PwC perd son plus gros client, Bank of China, suite à une enquête réglementaire

PwC perd son plus gros client, Bank of China, suite à une enquête réglementaire
Vatsala Gaur
20 août 2024, 08:13 AM
  • PwC perd Bank of China comme client en raison des pressions réglementaires.
  • EY acquiert Bank of China alors que PwC fait l'objet d'un examen minutieux concernant les audits d'Evergrande.
  • Plus de 50 entreprises chinoises ont abandonné PwC comme auditeur au cours des derniers mois.

PricewaterhouseCoopers ou PwC, autrefois le cabinet d'audit dominant en Chine, a perdu son plus gros client coté en Chine continentale, Bank of China (BOC), au profit de son rival Ernst & Young (EY).

Ce changement intervient dans un contexte de surveillance réglementaire croissante des audits de PwC, en particulier ceux liés au promoteur immobilier en difficulté China Evergrande Group.

L'exode des clients de PwC met en évidence les défis croissants auxquels le cabinet est confronté en Chine, où les entreprises publiques et les institutions financières optent de plus en plus pour des auditeurs nationaux ou internationaux.

Bank of China passe à EY alors que PwC fait l'objet d'une surveillance

La Banque de Chine, une société publique, qui avait auparavant prévu de reconduire PwC comme auditeur pour 2024, a annoncé dans un document déposé lundi soir qu'elle avait l'intention de nommer EY à la place.

Cette décision sera soumise à l'approbation des actionnaires. Cette décision constitue un coup dur pour PwC, dont BOC était le plus gros client en Chine continentale, payant 193 millions de yuans (27 millions de dollars) en honoraires d'audit l'année dernière.

Ces honoraires dépassent les honoraires d'audit combinés des trois plus gros clients cotés en bourse de PwC sur le marché national pour 2023 : China Life Insurance, China Telecom et le géant de l'assurance PICC, qui ont également abandonné PwC comme auditeur.

Enquête réglementaire sur les audits d'Evergrande

Ce changement de position de la Banque de Chine et d'autres grandes entreprises chinoises fait suite à une enquête réglementaire en cours sur les audits de PwC du groupe China Evergrande, un promoteur immobilier accusé d'une fraude de 78 milliards de dollars par le régulateur chinois des valeurs mobilières.

PwC a audité Evergrande pendant près de 14 ans jusqu'au début de 2023, et l'enquête devrait aboutir à de lourdes amendes pour le cabinet d'audit.

Depuis au moins avril, les régulateurs chinois auraient conseillé à plusieurs grands clients publics de PwC de laisser tomber l'auditeur, intensifiant encore les défis de l'entreprise dans la région.

Exode des clients et impact sur les opérations de PwC

Au moins 50 entreprises chinoises, dont beaucoup sont des entreprises publiques ou des institutions financières, ont abandonné PwC comme auditeur ou ont annulé leur projet d'embaucher le cabinet au cours des derniers mois, montre un examen des documents déposés par Reuters.

En mars, PwC était l'auditeur d'environ 110 sociétés cotées en Chine continentale, selon le site Web du cabinet.

L'exode récent a eu un impact significatif sur les opérations de PwC dans le pays, entraînant des réductions de personnel dans ses bureaux de Pékin, Shanghai et d'autres endroits.

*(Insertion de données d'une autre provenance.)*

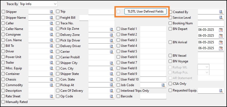Image resolution: width=227 pixels, height=107 pixels.
Task: Click the Job Code lookup icon
Action: 163,85
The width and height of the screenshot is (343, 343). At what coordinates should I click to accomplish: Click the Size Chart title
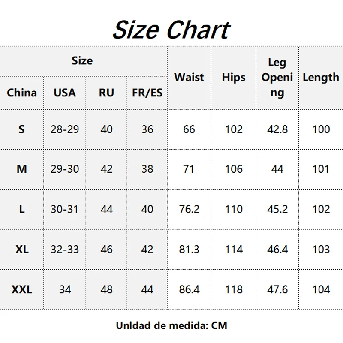tap(171, 30)
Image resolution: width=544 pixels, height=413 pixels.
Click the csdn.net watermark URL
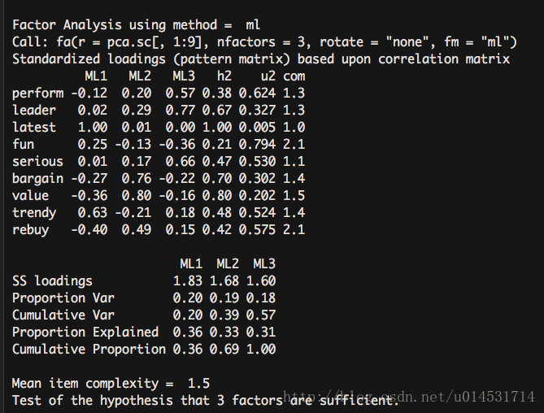coord(409,397)
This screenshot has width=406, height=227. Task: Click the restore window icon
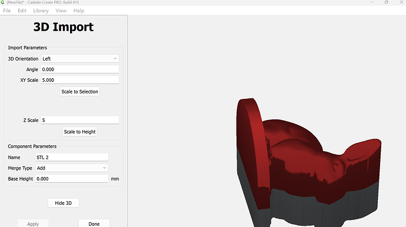tap(387, 2)
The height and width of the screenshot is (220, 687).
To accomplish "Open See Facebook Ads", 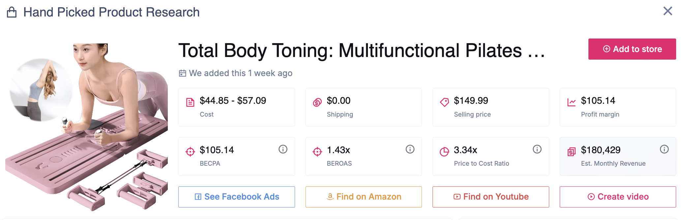I will (237, 197).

Au moins 100 employés ont été licenciés alors que PwC ajuste sa structure organisationnelle pour s'adapter à l'évolution de la demande du marché, a rapporté Bloomberg le mois dernier.

EY et KPMG gagnent du terrain alors que PwC perd des clients

Les retombées de l’examen réglementaire n’ont pas seulement affecté PwC, mais ont également conduit à des opportunités accrues pour d’autres grands cabinets comme EY et KPMG.

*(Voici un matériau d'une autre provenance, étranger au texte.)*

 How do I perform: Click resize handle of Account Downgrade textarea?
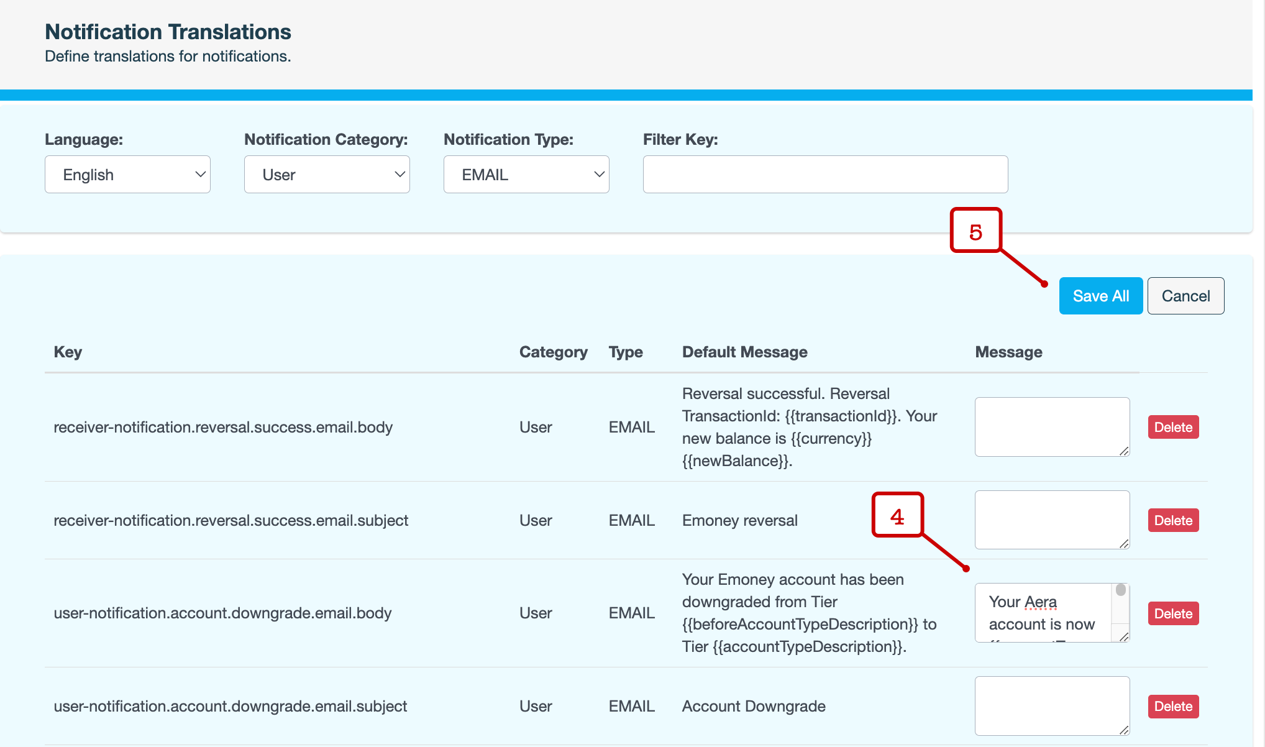[1124, 730]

Près de la moitié des entreprises clientes qui ont abandonné PwC ont été rachetées par ces concurrents, a rapporté Reuters.

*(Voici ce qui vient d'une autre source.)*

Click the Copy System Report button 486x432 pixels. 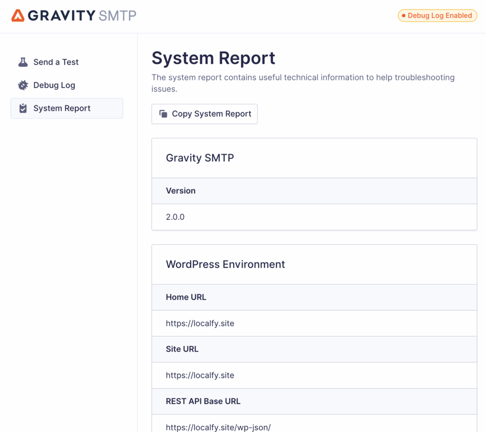204,114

Il convient de noter qu'EY avait précédemment audité Bank of China pendant huit ans avant que PwC ne prenne le relais en 2021. La réglementation chinoise stipule que les entreprises publiques ne doivent pas employer le même auditeur pendant plus de huit années consécutives, ce qui a peut-être également influencé la décision de BOC de revenir chez EY.